Dodaje, że KO opracuje też jednolite zasady zatrudnienia i wynagradzania dla całej administracji.
Doraźne cele rządzących
Przypomnijmy, że podobne plany mieli obecni rządzący. Ostatecznie skończyło się na likwidacji konkursów na stanowiska kierownicze w służbie cywilnej.
– Każdą władzę interesują tylko doraźne modyfikacje, a nie kompleksowe rozwiązania dla całej administracji. PO-PSL też zaczęły rządzenie od zmian w pragmatykach urzędniczych i usuwania osób, które za poprzedniej ekipy trafiały na stanowiska dyrektorskie z Państwowego Zasobu Kadrowego – mówi prof. Stefan Płażek, adwokat z Uniwersytetu Jagiellońskiego.
Postulaty urzędników
W sprawie obsadzania kierowniczych stanowisk głos zabierają też absolwenci Krajowej Szkoły Administracji Publicznej (KSAP). Jerzy Siekiera, prezes Stowarzyszenia Absolwentów KSAP, konsultuje właśnie z urzędnikami projekt rekomendacji zmian w służbie cywilnej.
Wśród propozycji znalazł się m.in. pomysł wzmocnienia roli szefa służby cywilnej i większego podporządkowania mu dyrektorów generalnych.
– Dziś szef służby cywilnej jest raczej dyrektorem jednego z departamentów kancelarii premiera niż ma jakąkolwiek władzę nad urzędnikami – przyznaje prof. Krzysztof Kiciński, były wiceprzewodniczący Rady Służby Cywilnej.
Absolwenci KSAP chcieliby też, aby osoby na kierownicze stanowiska były wyłaniane dwuetapowo. Do pierwszego etapu kwalifikowaliby się ci, którzy spełniają kryteria wskazane w rozporządzeniu.
Obecne przepisy nie regulują precyzyjnie procedury naboru. Przyczynia się to do różnic w zakresie kompetencji członków korpusu i nieprawidłowości podczas ich zatrudniania.
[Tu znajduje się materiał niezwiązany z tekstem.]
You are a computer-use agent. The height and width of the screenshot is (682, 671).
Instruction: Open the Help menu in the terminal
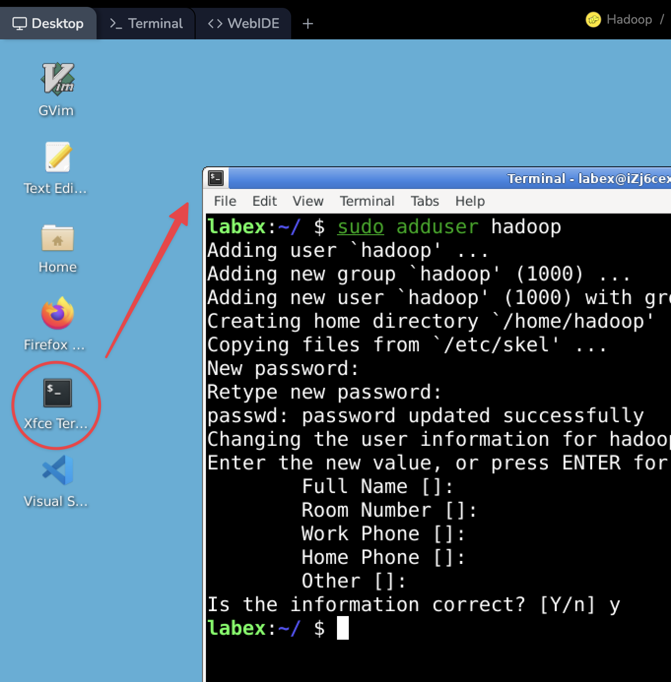coord(470,201)
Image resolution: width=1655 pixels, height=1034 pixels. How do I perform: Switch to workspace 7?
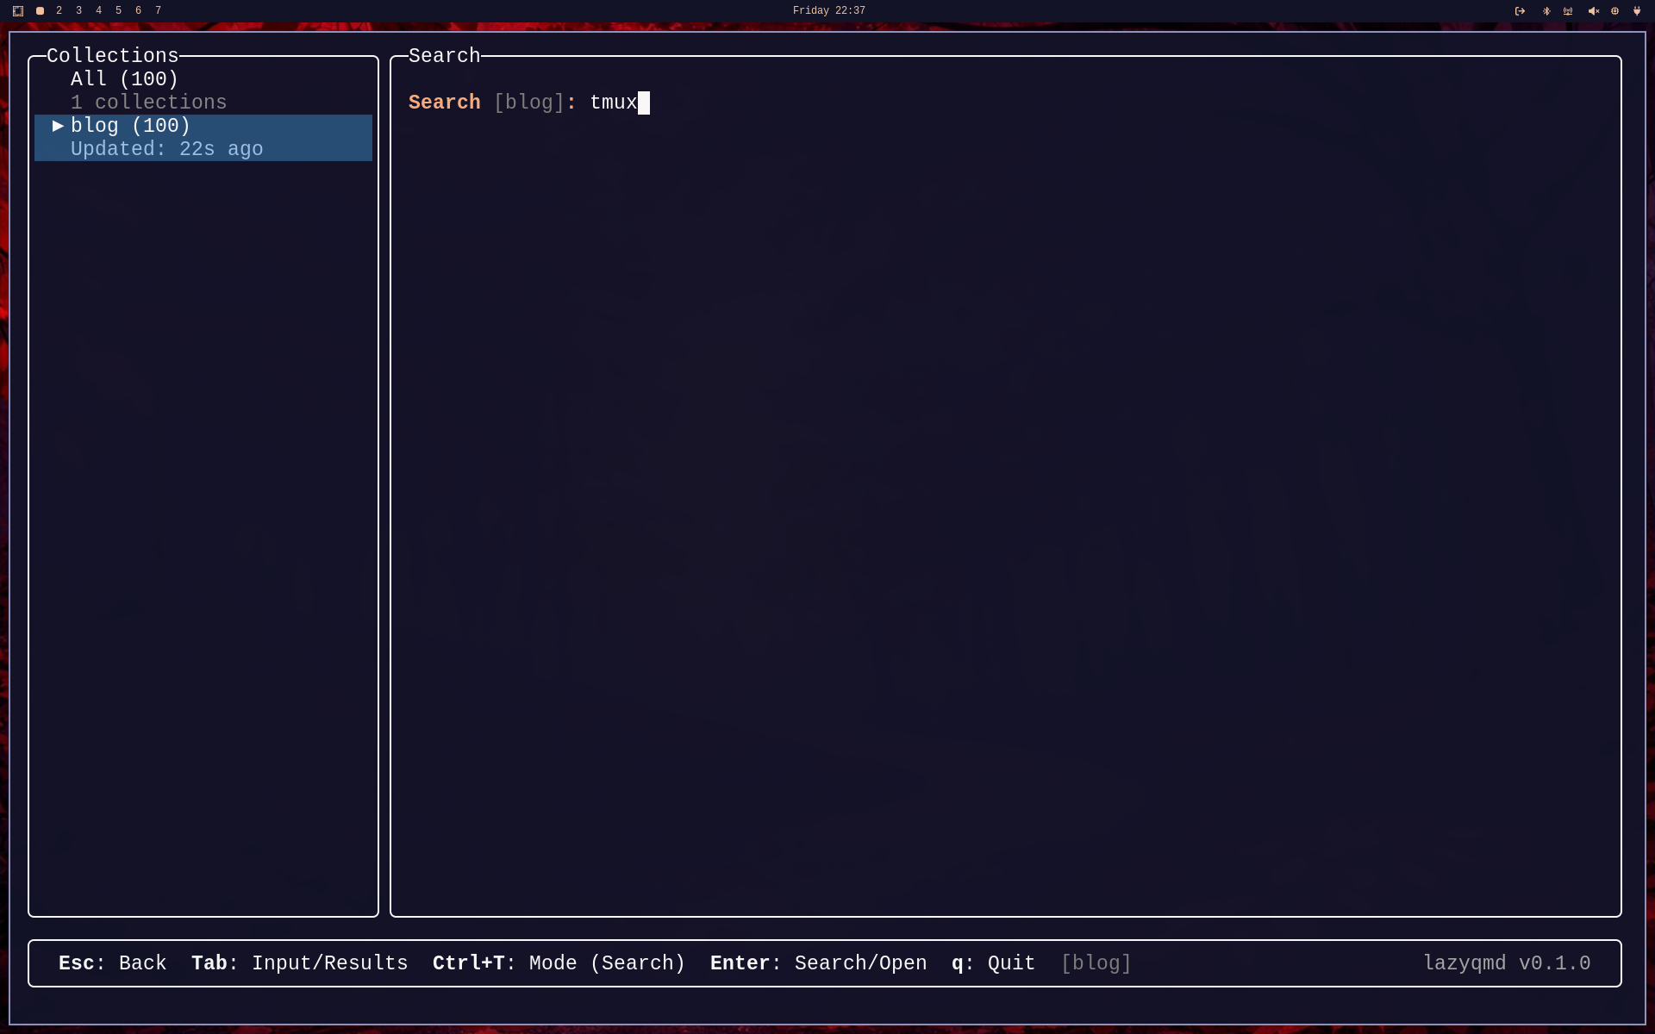tap(158, 11)

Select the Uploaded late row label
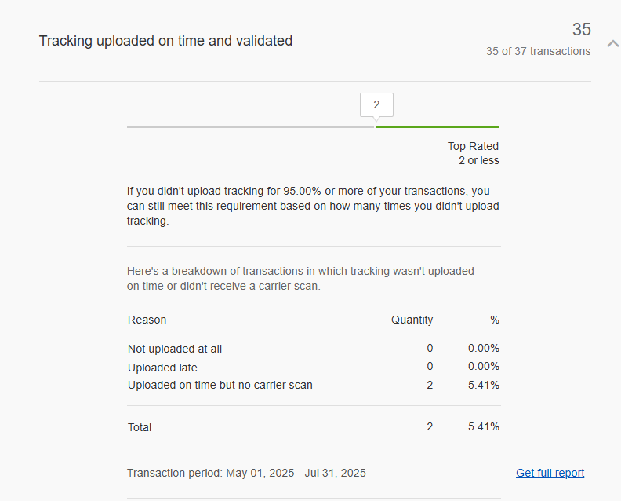(x=162, y=368)
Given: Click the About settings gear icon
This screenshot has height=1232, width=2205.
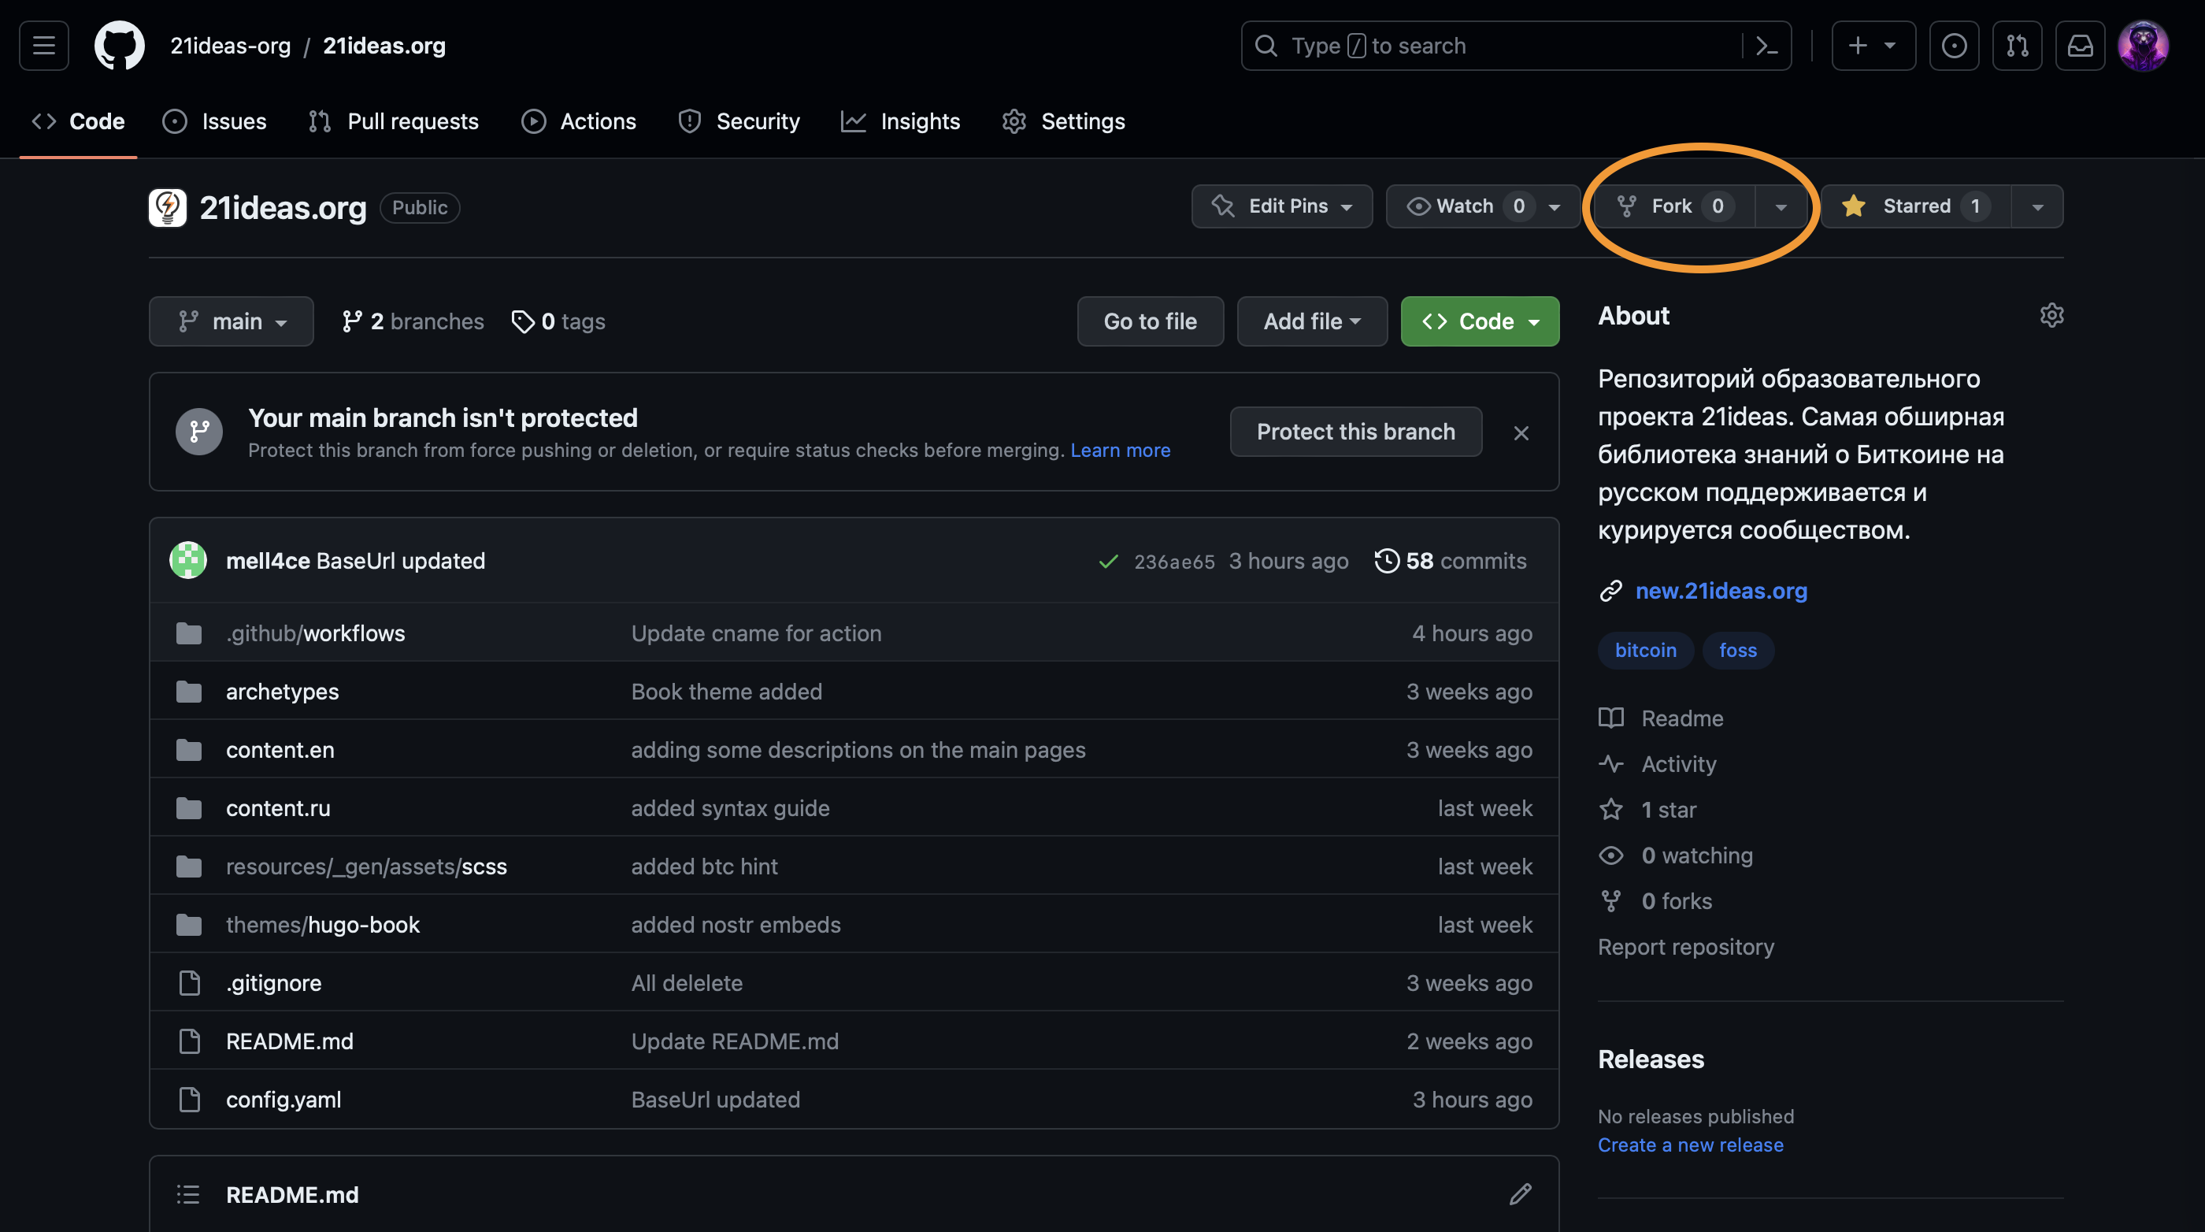Looking at the screenshot, I should (2051, 315).

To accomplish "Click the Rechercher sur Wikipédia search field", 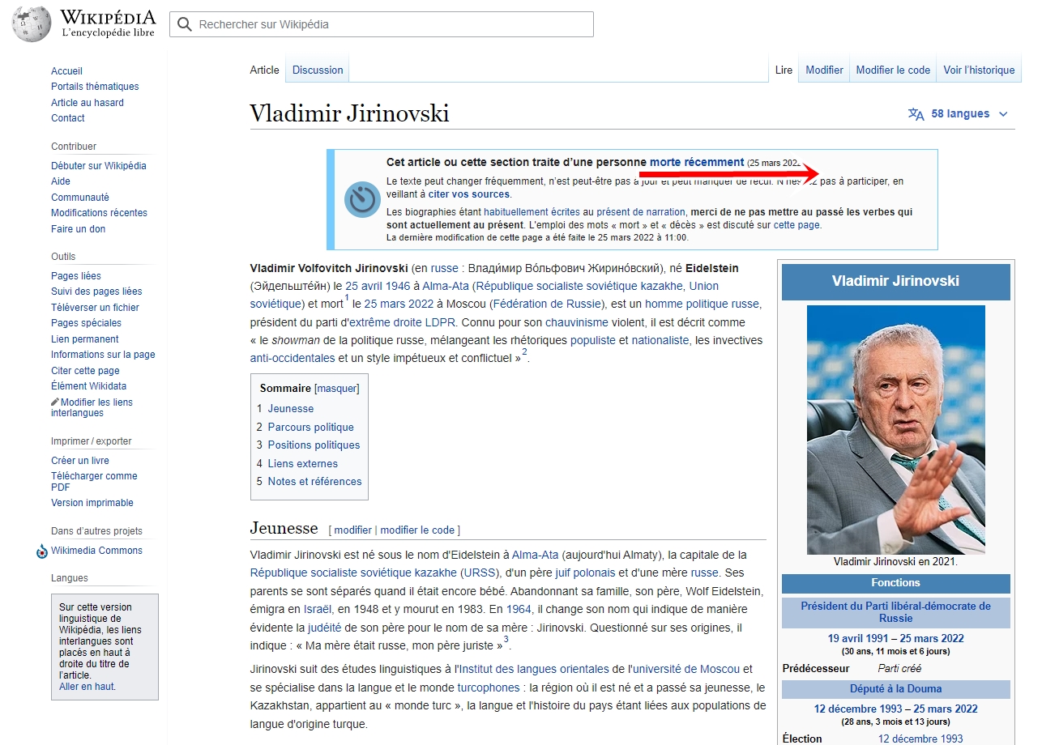I will click(389, 25).
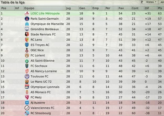The image size is (164, 116).
Task: Sort table by Pts column header
Action: [x=160, y=8]
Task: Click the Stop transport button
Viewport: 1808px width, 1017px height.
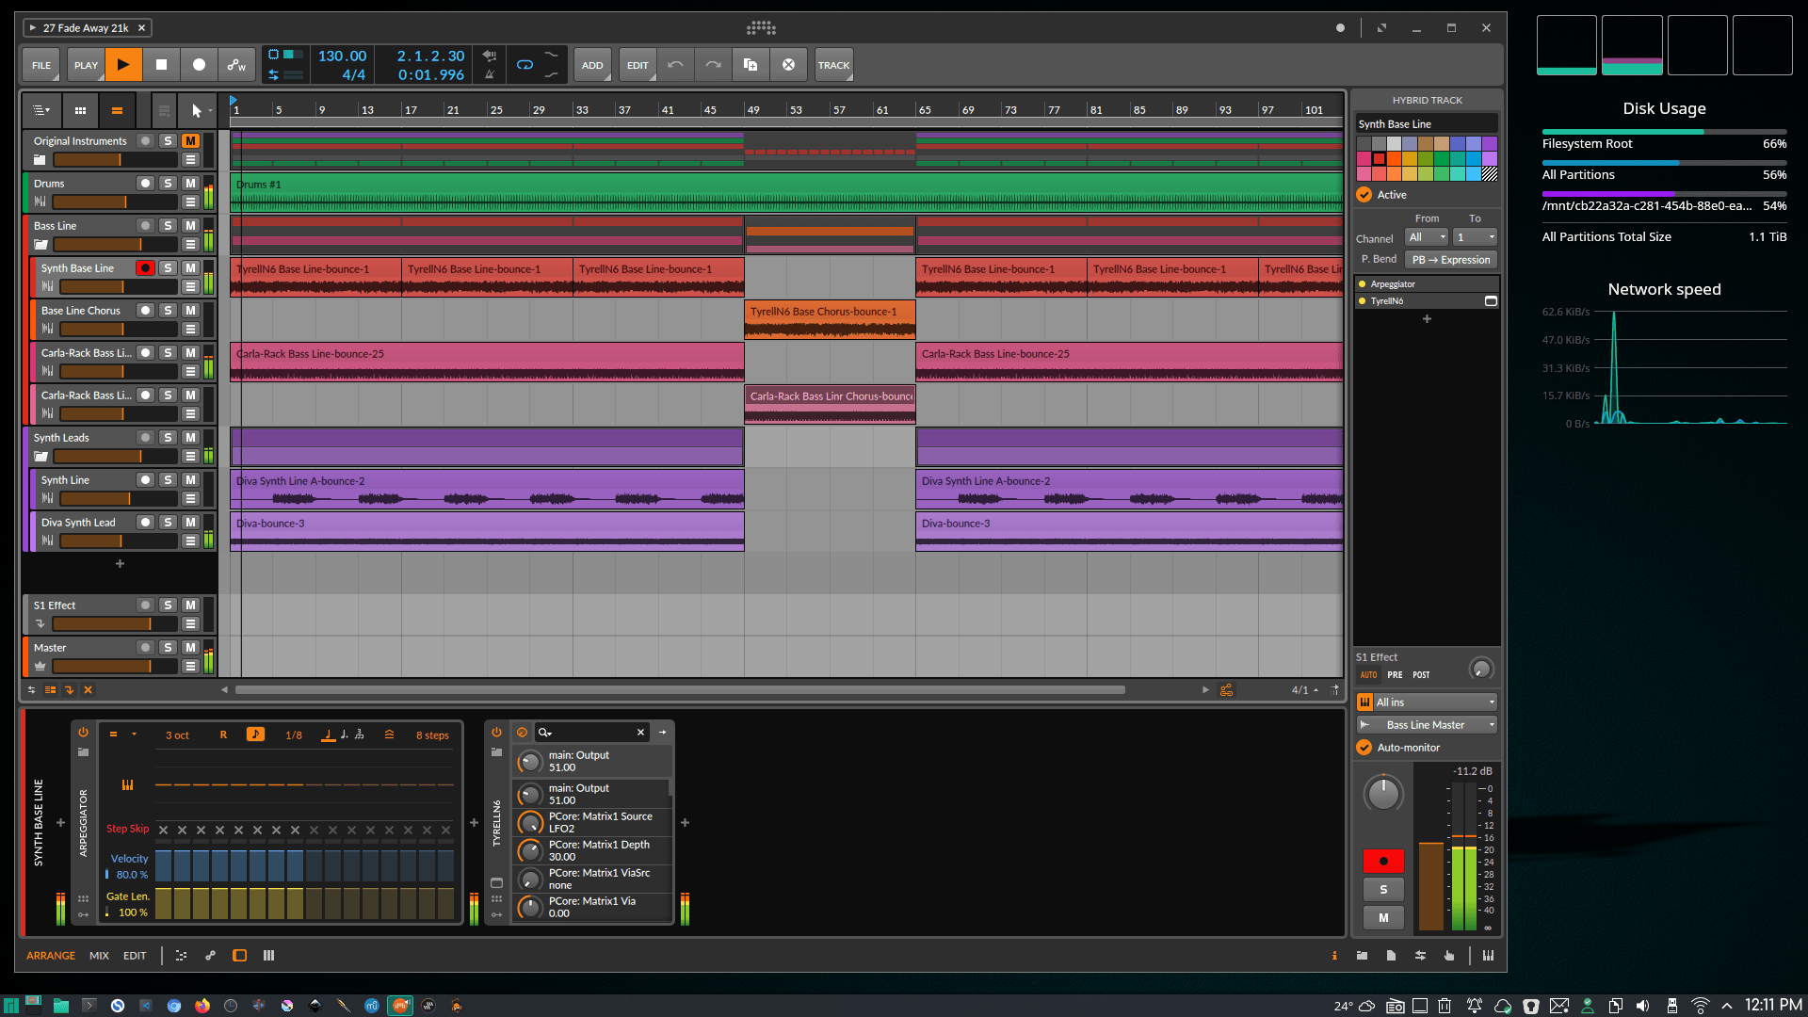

– Należy wzmocnić mechanizmy kontrolne zapewniające obiektywizm w przeprowadzaniu naborów. Jednym ze sposobów mogłoby być utworzenie instytucji rekruterów podległych szefowi służby cywilnej, którzy uczestniczyliby w procesie rekrutacji. Innym – powierzenie naborów jednostce zewnętrznej, np. KSAP – proponuje Jerzy Siekiera.
Wśród propozycji znalazło się też rozwiązanie, które zablokowałoby możliwość powoływania partyjnych kolegów na stanowiska kierownicze. Chodzi o wymóg pięcioletniego okresu, który musi upłynąć od zaprzestania członkostwa w partii do objęcia stanowiska kierowniczego w służbie cywilnej.
– Na dyskusję o zmianach w administracji rządowej zawsze jestem otwarty, ale uważam, że obecnie służba cywilna funkcjonuje zdecydowanie lepiej niż wcześniej – deklaruje Tadeusz Woźniak, przewodniczący Rady Służy Publicznej.